Kumlu, der als Vertrauter von Staatspräsident Abdullah Gül gilt, wurde von
Delegierten mit Rufen wie »Nein zu einem lauwarmen Türk-Is« empfangen. »Türk-Is
muß eine neue Position an der Spitze der Volksopposition einnehmen«, verlangte
sein Herausforderer Öztaskin. Er kritisierte, daß der Gewerkschaftsbund
sogenannte Flexibilisierungsmaßnahmen der Regierung ebenso kampflos hingenommen
hatte, wie Angriffe auf Organisationsrechte. Unterstützung erhielt er durch ein
Grußwort von Oppositionsführer Kemal Kilicdaroglu. »Die Arbeiterklasse ist in
einem Zustand der Lethargie«, mahnte der Vorsitzende der
kemalistisch-sozialdemokratischen Republikanischen Volkspartei CHP. »Wenn ihr
eure Macht nicht auf die Straße bringt, werden euch die Zeitungen nicht einmal
erwähnen. Ihr könnt keine Rechte gewinnen, ohne den Preis dafür zu zahlen.« Die
Türk-Is-Delegierten beschlossen, eine Kampagne der Journalistengewerkschaft für
Pressefreiheit und die Freilassung der rund 70 inhaftierten Journalisten und
Schriftsteller zu unterstützten.
Unterdessen hat die linksgerichtete Gewerkschaftsföderation des öffentlichen
Dienstes, KESK, einen türkeiweiten Ausstand für den 21. Dezember angekündigt.

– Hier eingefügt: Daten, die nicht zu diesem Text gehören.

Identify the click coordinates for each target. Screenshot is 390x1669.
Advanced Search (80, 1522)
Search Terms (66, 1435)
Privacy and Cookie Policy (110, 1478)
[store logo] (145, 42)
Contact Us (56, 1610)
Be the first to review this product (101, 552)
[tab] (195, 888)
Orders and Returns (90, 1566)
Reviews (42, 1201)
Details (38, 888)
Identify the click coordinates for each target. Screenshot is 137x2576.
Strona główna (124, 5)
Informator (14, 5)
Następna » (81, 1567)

Gefordert wird neben der gesetzlichen Anerkennung des Streikrechts, besseren
Arbeitsbedingungen und höheren Mindestlöhnen auch ein Ende der
Masseninhaftierungen von Oppositionellen und die Freilassung politischer
Gefangener. So hatten Ende November im westtürkischen Izmir 25 Mitglieder der
Föderation KESK und ihrer Bildungsgewerkschaft Egitim Sen aufgrund des
»Antiterrorgesetzes«, Haftstrafen von jeweils sechs Jahren und fünf Monaten
erhalten. Den Verurteilten, darunter dem KESK-Vorsitzenden Lami Özgen und der
Egitim-Sen-Frauensekretärin Sakine Esen Yilmaz, wird vorgeworfen, für die
verbotene Arbeiterpartei Kurdistans, PKK, gearbeitet zu haben.

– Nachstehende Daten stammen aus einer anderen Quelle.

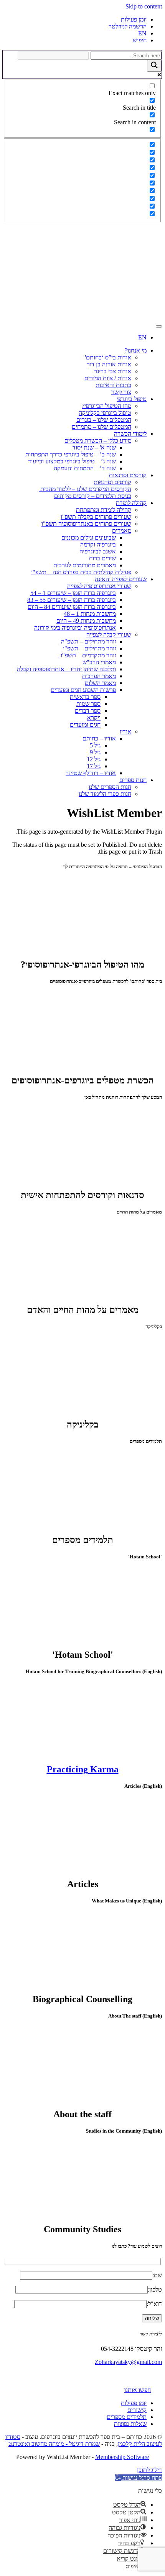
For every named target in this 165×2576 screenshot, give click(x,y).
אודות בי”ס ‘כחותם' (108, 357)
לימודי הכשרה (130, 433)
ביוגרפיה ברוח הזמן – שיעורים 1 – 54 (73, 593)
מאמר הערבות (99, 676)
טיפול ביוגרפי (132, 399)
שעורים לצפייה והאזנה (121, 579)
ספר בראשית (85, 697)
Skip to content (143, 6)
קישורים (137, 2410)
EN (142, 33)
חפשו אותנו (137, 2390)
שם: (157, 2275)
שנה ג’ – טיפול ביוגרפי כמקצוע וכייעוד (72, 461)
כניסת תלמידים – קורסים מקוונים (92, 496)
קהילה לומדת (131, 503)
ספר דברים (88, 710)
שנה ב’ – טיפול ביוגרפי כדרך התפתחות (70, 454)
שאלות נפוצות (130, 2424)
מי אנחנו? (136, 350)
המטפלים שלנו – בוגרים (103, 419)
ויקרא (94, 717)
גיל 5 (95, 745)
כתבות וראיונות (113, 385)
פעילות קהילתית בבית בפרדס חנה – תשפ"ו (81, 572)
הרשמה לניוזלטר (128, 26)
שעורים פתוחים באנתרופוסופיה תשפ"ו (86, 523)
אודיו (125, 731)
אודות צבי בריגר (112, 371)
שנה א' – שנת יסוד (94, 447)
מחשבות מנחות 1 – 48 (90, 613)
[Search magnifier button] (154, 66)
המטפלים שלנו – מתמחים (101, 426)
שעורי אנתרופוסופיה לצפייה (99, 586)
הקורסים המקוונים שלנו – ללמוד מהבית (85, 489)
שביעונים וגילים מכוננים (88, 537)
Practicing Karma (83, 1769)
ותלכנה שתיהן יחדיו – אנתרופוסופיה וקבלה (66, 669)
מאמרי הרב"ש (99, 662)
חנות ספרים (133, 780)
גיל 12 (94, 759)
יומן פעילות (134, 19)
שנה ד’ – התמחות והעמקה (85, 468)
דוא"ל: (154, 2303)
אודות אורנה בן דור (109, 364)
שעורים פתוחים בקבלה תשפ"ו (96, 516)
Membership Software (122, 2457)
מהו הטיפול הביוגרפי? (106, 406)
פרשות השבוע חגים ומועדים (83, 690)
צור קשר (121, 392)
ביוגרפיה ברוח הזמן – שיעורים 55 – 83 (71, 600)
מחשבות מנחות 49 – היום (86, 620)
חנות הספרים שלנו (110, 787)
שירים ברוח (102, 558)
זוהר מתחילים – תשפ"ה (88, 641)
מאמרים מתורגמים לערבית (84, 565)
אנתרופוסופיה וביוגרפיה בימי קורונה (75, 627)
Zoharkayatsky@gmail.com (128, 2362)
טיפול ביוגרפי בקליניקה (105, 413)
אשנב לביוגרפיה (97, 551)
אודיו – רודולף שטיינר (91, 773)
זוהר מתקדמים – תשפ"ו (88, 655)
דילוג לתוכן (149, 2470)
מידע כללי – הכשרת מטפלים (97, 440)
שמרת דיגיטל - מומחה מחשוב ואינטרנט (54, 2444)
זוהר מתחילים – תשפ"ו (89, 648)
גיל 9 (95, 752)
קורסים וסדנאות (128, 475)
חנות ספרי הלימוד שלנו (105, 794)
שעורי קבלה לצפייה (108, 634)
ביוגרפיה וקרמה (98, 544)
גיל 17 (94, 766)
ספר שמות (88, 703)
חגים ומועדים (85, 724)
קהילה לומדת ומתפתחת (103, 510)
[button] (138, 2477)
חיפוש (140, 40)
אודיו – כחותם (99, 738)
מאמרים (121, 530)
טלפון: (155, 2289)
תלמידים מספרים (127, 2417)
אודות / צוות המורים (107, 378)
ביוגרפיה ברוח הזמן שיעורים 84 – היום (72, 606)
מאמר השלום (100, 683)
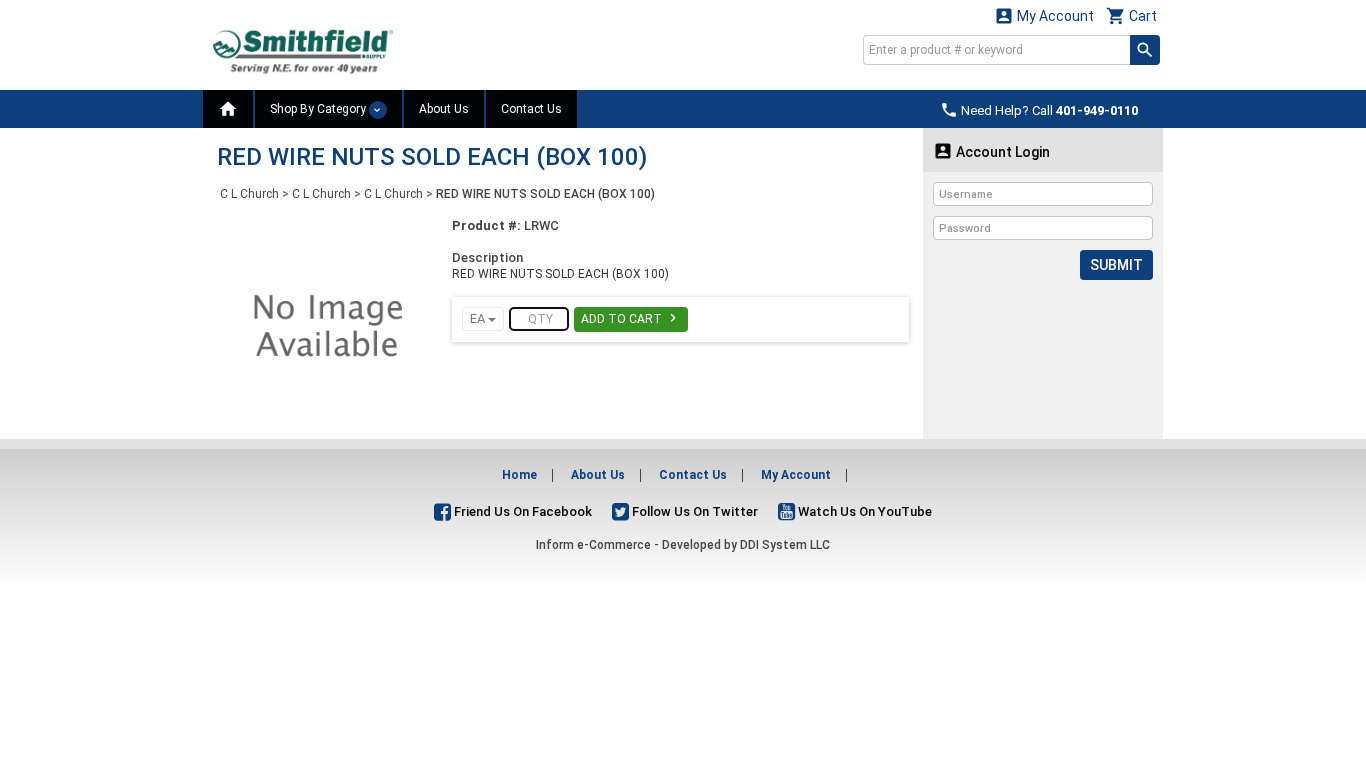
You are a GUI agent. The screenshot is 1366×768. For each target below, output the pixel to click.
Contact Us (531, 109)
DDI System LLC (785, 545)
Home (519, 475)
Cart (1131, 15)
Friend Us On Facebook (521, 511)
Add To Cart (631, 318)
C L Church (249, 194)
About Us (444, 109)
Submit (1116, 265)
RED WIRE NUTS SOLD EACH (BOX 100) (545, 194)
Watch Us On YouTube (863, 511)
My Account (1044, 15)
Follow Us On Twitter (693, 511)
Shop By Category (319, 109)
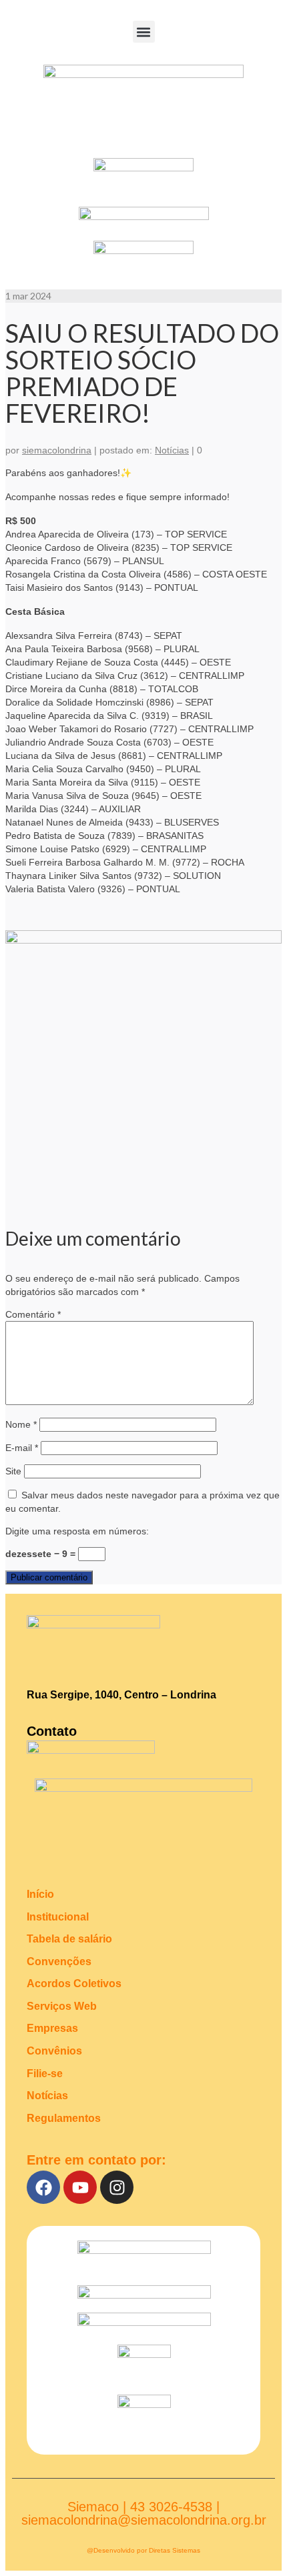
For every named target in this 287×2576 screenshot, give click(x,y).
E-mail (21, 1447)
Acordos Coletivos (74, 1983)
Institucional (58, 1916)
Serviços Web (62, 2006)
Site (13, 1471)
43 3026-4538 (171, 2506)
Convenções (59, 1961)
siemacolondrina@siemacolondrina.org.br (143, 2520)
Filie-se (45, 2073)
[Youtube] (80, 2187)
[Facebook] (43, 2187)
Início (40, 1894)
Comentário (33, 1314)
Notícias (172, 450)
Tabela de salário (69, 1939)
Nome (21, 1424)
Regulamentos (64, 2118)
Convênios (54, 2051)
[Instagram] (116, 2187)
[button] (144, 32)
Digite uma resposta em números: (77, 1531)
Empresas (52, 2028)
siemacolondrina (56, 450)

Die Türkei verzeichnet unter der islamisch-konservativen AKP-Regierung ein
stetiges Wirtschaftswachstum. Doch dieser Boom bringt kaum Arbeitsplätze. Und
abgesehen von Mexiko klafft die Schere zwischen Arm und Reich in keinem
Mitgliedsland der OECD dermaßen weit auseinander wie in der Türkei. Die
mitgliederschwache und zersplitterte Gewerkschaftsbewegung wird durch Gesetze
aus der Zeit des Militärputsches von 1980 behindert.